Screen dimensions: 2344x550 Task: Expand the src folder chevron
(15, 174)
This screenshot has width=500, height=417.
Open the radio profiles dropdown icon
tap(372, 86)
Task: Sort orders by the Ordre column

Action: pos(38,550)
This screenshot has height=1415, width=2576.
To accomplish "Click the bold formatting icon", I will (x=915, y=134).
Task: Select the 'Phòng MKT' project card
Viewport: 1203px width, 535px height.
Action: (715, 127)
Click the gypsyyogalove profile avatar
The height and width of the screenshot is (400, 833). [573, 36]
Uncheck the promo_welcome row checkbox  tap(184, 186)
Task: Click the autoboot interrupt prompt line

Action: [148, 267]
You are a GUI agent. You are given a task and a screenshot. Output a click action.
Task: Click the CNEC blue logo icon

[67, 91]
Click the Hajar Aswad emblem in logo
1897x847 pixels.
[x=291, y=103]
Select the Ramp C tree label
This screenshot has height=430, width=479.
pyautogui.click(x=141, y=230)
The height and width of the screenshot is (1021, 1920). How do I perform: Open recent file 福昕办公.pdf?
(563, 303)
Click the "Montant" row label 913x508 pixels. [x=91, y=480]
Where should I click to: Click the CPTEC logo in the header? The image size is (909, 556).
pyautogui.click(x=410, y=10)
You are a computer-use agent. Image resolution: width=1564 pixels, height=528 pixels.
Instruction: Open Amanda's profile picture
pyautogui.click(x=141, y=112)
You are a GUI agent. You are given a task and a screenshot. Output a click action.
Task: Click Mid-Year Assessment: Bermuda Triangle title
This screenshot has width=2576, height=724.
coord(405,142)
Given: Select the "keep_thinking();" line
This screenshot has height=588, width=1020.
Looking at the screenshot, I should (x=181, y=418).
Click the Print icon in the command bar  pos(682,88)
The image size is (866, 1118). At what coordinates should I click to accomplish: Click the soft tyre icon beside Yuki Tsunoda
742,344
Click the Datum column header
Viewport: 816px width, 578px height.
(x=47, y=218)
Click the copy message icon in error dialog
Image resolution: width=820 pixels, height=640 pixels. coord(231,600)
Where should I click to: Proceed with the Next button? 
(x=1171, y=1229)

▸ Problem requirements: In the material above, locate the line containing "Open the radio profiles dropdown icon" and the line containing "Task: Click Mid-Year". Transcribe exactly those two lines and every line between them, and nothing more.

▸ Reply:
Open the radio profiles dropdown icon
tap(372, 86)
Task: Sort orders by the Ordre column

Action: pos(38,550)
This screenshot has height=1415, width=2576.
To accomplish "Click the bold formatting icon", I will (x=915, y=134).
Task: Select the 'Phòng MKT' project card
Viewport: 1203px width, 535px height.
Action: (715, 127)
Click the gypsyyogalove profile avatar
The height and width of the screenshot is (400, 833). [573, 36]
Uncheck the promo_welcome row checkbox  tap(184, 186)
Task: Click the autoboot interrupt prompt line

Action: [148, 267]
You are a GUI agent. You are given a task and a screenshot. Output a click action.
Task: Click the CNEC blue logo icon

[67, 91]
Click the Hajar Aswad emblem in logo
1897x847 pixels.
[x=291, y=103]
Select the Ramp C tree label
This screenshot has height=430, width=479.
pyautogui.click(x=141, y=230)
The height and width of the screenshot is (1021, 1920). How do I perform: Open recent file 福昕办公.pdf?
(563, 303)
Click the "Montant" row label 913x508 pixels. [x=91, y=480]
Where should I click to: Click the CPTEC logo in the header? The image size is (909, 556).
pyautogui.click(x=410, y=10)
You are a computer-use agent. Image resolution: width=1564 pixels, height=528 pixels.
Instruction: Open Amanda's profile picture
pyautogui.click(x=141, y=112)
You are a GUI agent. You are given a task and a screenshot. Output a click action.
Task: Click Mid-Year Assessment: Bermuda Triangle title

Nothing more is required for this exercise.